§ **WHAT THE TASK ASKS**: All that is needed is an exact repetition of the lines from the one containing "Instruction: Click the" through the final line of the material, without pictures.

········

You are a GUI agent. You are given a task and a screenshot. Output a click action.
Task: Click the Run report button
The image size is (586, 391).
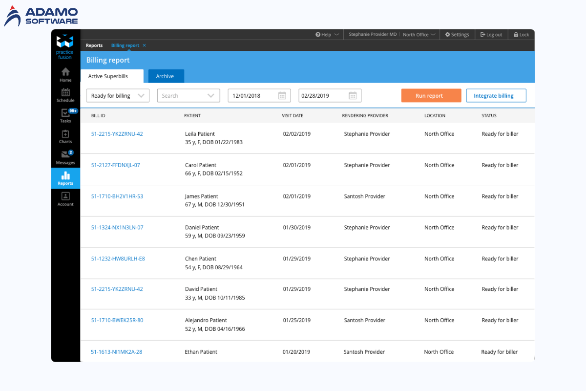(429, 96)
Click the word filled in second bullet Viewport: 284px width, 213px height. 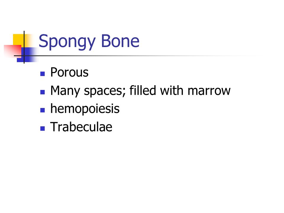coord(143,90)
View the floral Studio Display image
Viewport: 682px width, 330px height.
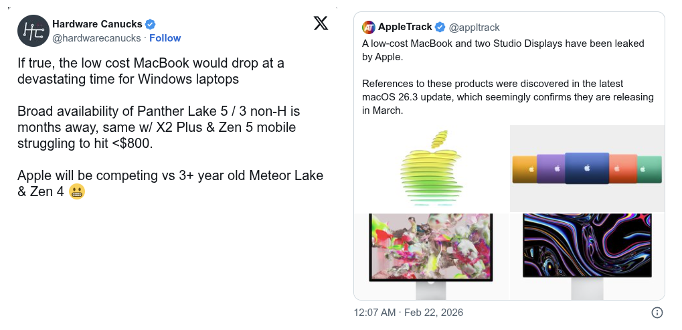click(x=432, y=256)
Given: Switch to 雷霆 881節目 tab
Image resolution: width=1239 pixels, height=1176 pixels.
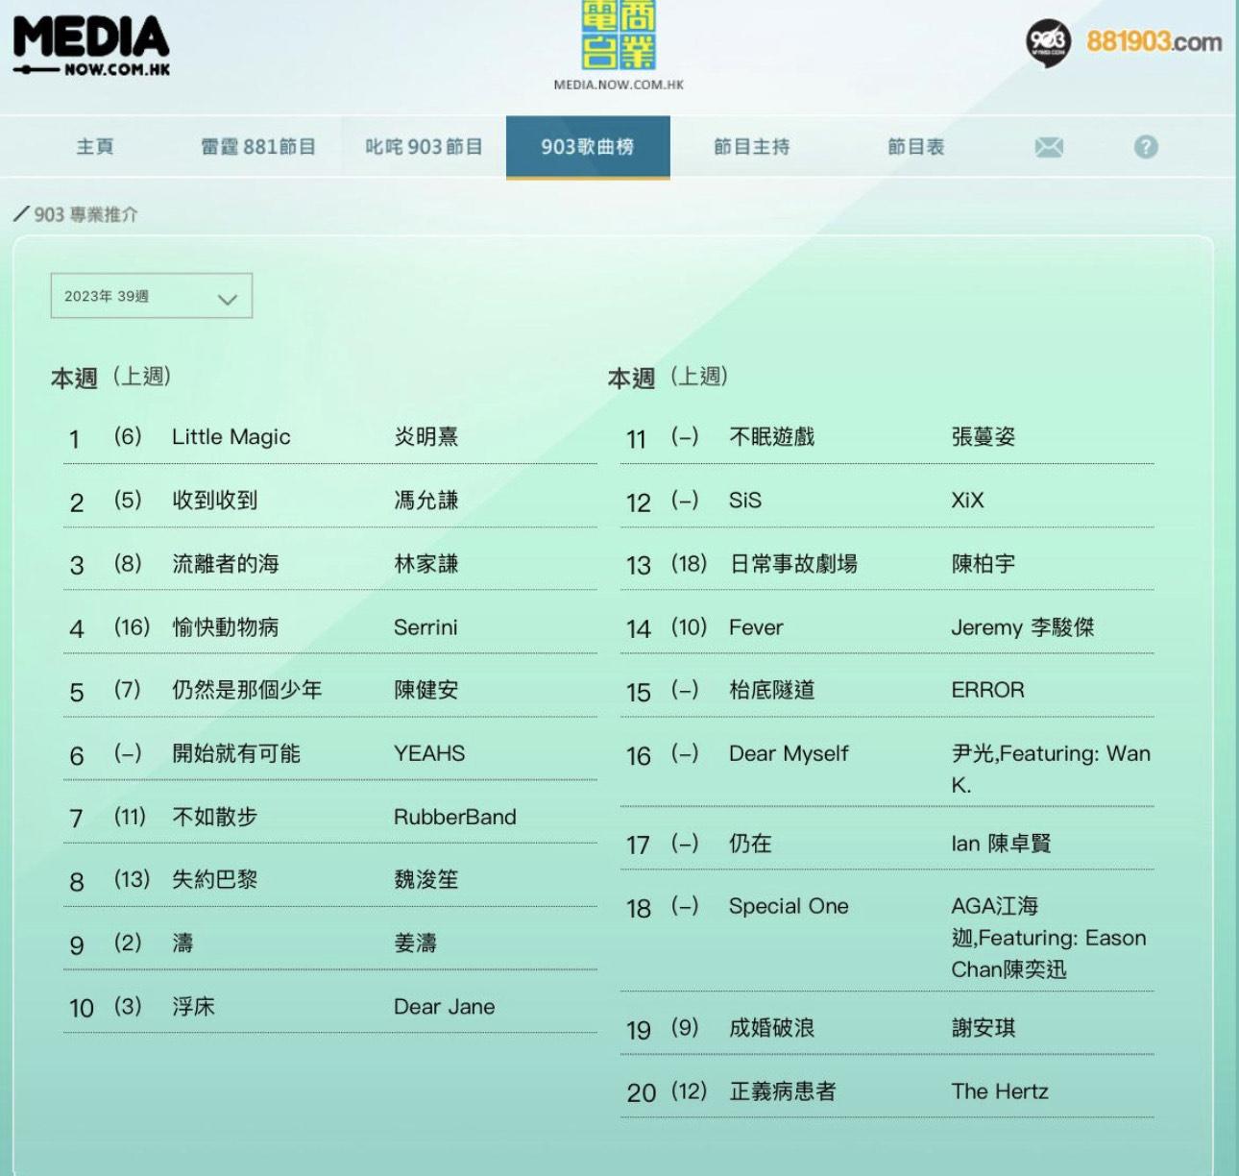Looking at the screenshot, I should [x=258, y=147].
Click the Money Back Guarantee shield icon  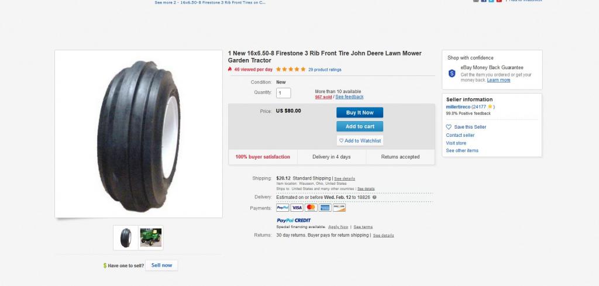click(452, 73)
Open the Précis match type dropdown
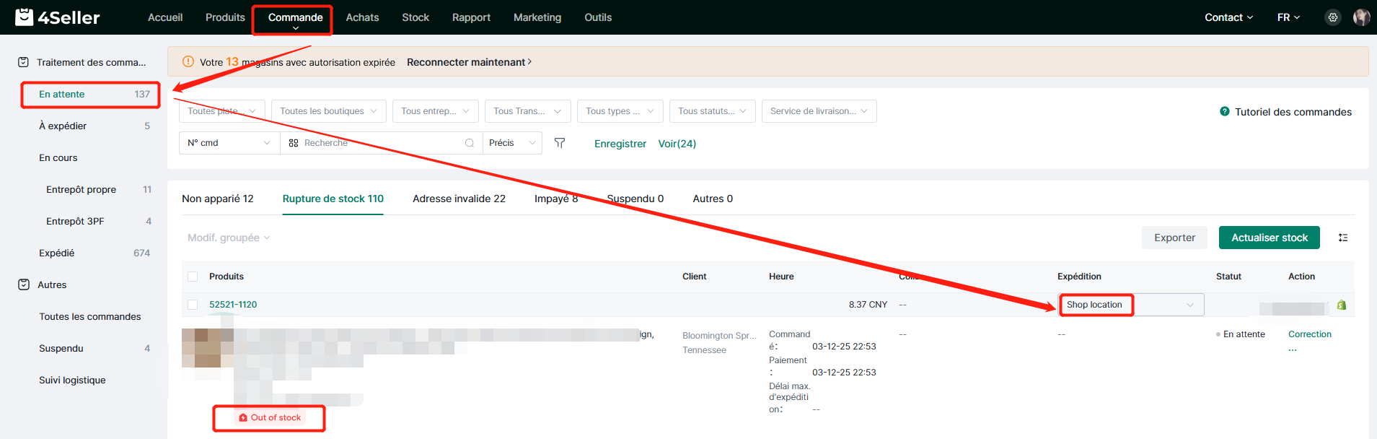Viewport: 1377px width, 439px height. 512,143
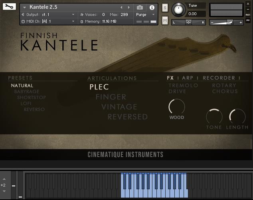The image size is (253, 200).
Task: Select the FINGER articulation
Action: tap(111, 97)
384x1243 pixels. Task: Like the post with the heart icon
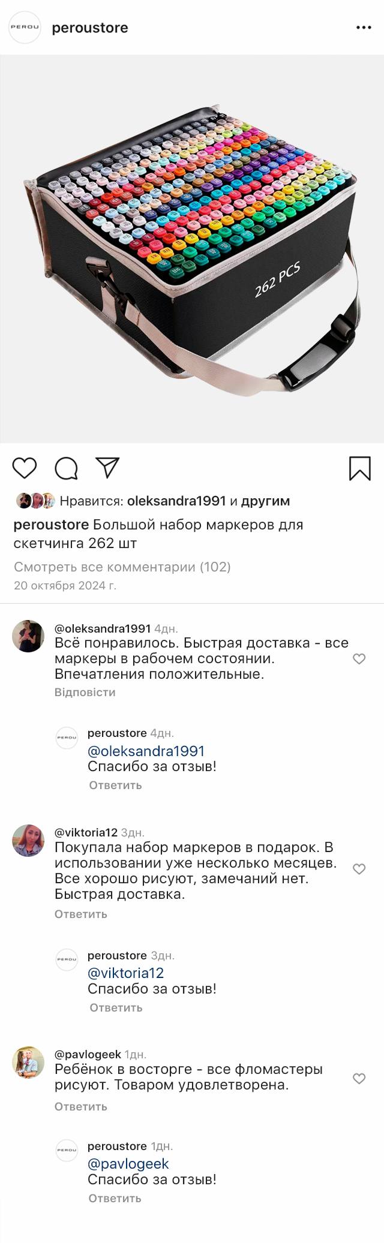[x=25, y=468]
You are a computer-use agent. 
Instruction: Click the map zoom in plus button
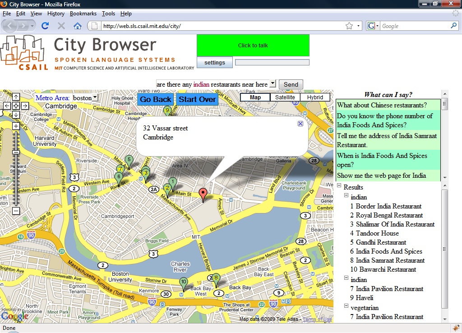pyautogui.click(x=16, y=126)
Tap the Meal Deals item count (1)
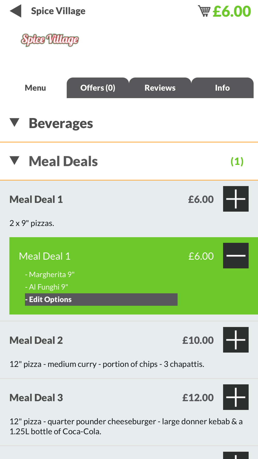The height and width of the screenshot is (459, 258). point(237,161)
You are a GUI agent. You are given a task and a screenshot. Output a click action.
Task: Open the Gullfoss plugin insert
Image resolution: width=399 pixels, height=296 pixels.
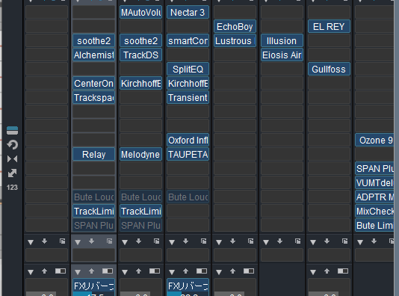point(329,70)
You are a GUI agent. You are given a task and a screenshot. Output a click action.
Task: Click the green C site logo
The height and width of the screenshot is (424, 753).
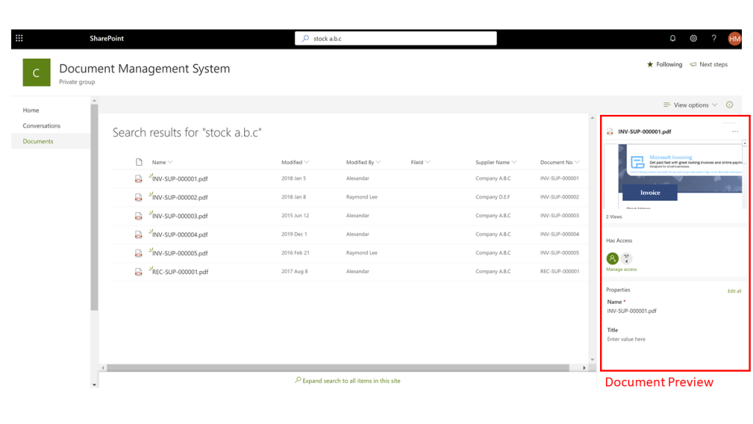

········

§ **REPLY**:
Instruction: Click the map zoom in plus button
pyautogui.click(x=16, y=126)
Tap the Meal Deals item count (1)
The height and width of the screenshot is (459, 258). point(237,161)
You are a GUI agent. You are given a task and a screenshot. Output a click action.
Task: Open the Gullfoss plugin insert
Image resolution: width=399 pixels, height=296 pixels.
point(329,70)
You are a GUI agent. You are given a task and a screenshot. Output a click action.
Task: Click the green C site logo
The height and width of the screenshot is (424, 753).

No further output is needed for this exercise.